‘Universalis Cosmographia’ (1507), the Waldseemüller wall map that first depicted the Americas
With the world’s super-wealthy flitting between multiple homes – and sometimes even multiple yachts – one aspect of collecting is thriving. Anything to do with travel is growing, apparently: from antique maps, atlases and globes to vintage trunks, binoculars, travel books and photographs.
Owners of private islands “love having a map with their island on it, and find irresistible the fact that it was already charted in the 16th century by, say, Mercator”, says Farhad Vladi, owner of the German-based Vladi Private Islands agency. “Even tiny islands were carefully documented,” he says.
Buyers come from all over the world. “We had a Middle Eastern buyer recently who told us a map would suit his new yacht nicely,” says Sotheby’s specialist Catherine Slowther, who has 30 years’ experience in this field.
Prices at the top end of the map and atlas market can run into the millions – the world record is $10m for Waldseemüller’s world map, “Universalis Cosmographia”, the first to name “America”. But Slowther points out that there is a rich supply of interesting material at far lower price points. In Sotheby’s coming May sale there is group of maps of the eastern Mediterranean dating from the 16th-18th centuries, and estimated at £2,000-£2,500.
So what makes the difference between a million-dollar map, and one for a few hundred?

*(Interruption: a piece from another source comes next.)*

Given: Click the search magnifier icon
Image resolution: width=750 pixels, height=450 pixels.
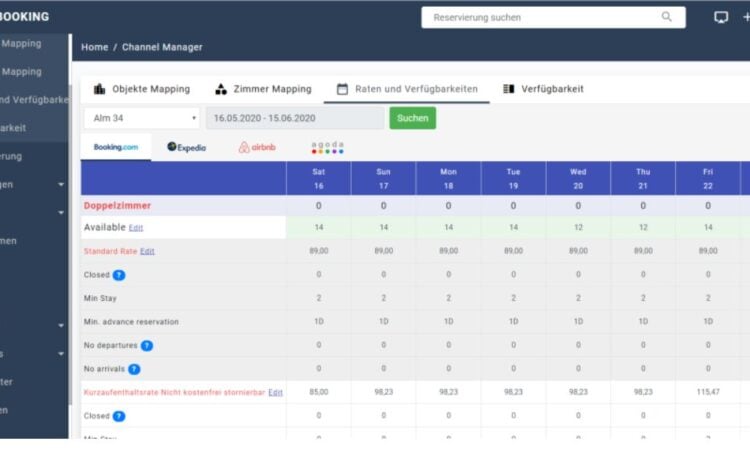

As in all collecting fields, rarity, provenance, condition, repute of the mapmaker and publisher and sheer beauty determine price. With maps, there are geo-economic forces at play as well. “There is often a correlation between GDP and the price of a map of the country,” says Daniel Crouch, who recently set up his own dealership in maps and atlases. Crouch is offering a set of Blaue maps of the continents for £500,000, but says that for individual examples, prices for America would be double or more those of Africa. And because of their aesthetic appeal – being surrounded with water – and national pride, there is a premium on maps of island nations such as Cyprus or Malta, says Slowther.
Historical events play their part, too. “Events make maps more interesting. For instance, the birth of America is a great story, traced by its maps.”
A smaller market is for atlases, where prices have been going up fast, according to Crouch because of the rarity factor. “Throughout the 60s, 70s and 80s people ripped up atlases for their maps, making good examples of complete books extremely scarce,” he says.
Globes, both terrestrial and celestial, have always been a rich man’s trophy. Butchoff Antiques is offering the only known example to record the 1837 to 1839 expedition in the Northwest Passage at a hefty £450,000, but less exceptional examples come in at far less stellar prices. Christie’s South Kensington sold a 19th-century terrestrial globe for £3,125 last November.
Another growing field is vintage luggage. Tim Bent of the specialist shop Bentley’s, in London, reports that the market for Louis Vuitton, Goyard or the British Peal & Co has been growing for at least 10 years.
“For Vuitton in particular, awareness of the brand is buoyed by the company’s enormous marketing budget,” he says. The trunks, which were made in a wide range of shapes and sizes to handle everything from hats to books are used as decorative pieces, as chests, coffee tables or end-tables. Good condition and exotic labels are a bonus but initials, unless they are those of the buyer, are less commercial. Prices for Vuitton vintage trunks start at £7,500 and can go up to £40,000, for a really rare example. But here again, less pricey examples can be found: a Mappin and Webb crocodile suitcase recently made £1,000, again at Christie’s South Kensington.
Dent also has customers for large-scale military binoculars, which were generally made in Japan during World War II. With 20x magnification, and often standing on tall tripods, the binoculars “really make a statement”, he says. Prices are from £10,000 to £39,000.
The market, say dealers, is likely to grow: “With globalisation and increased travel, you have the fuel for a buoyant market,” says Crouch.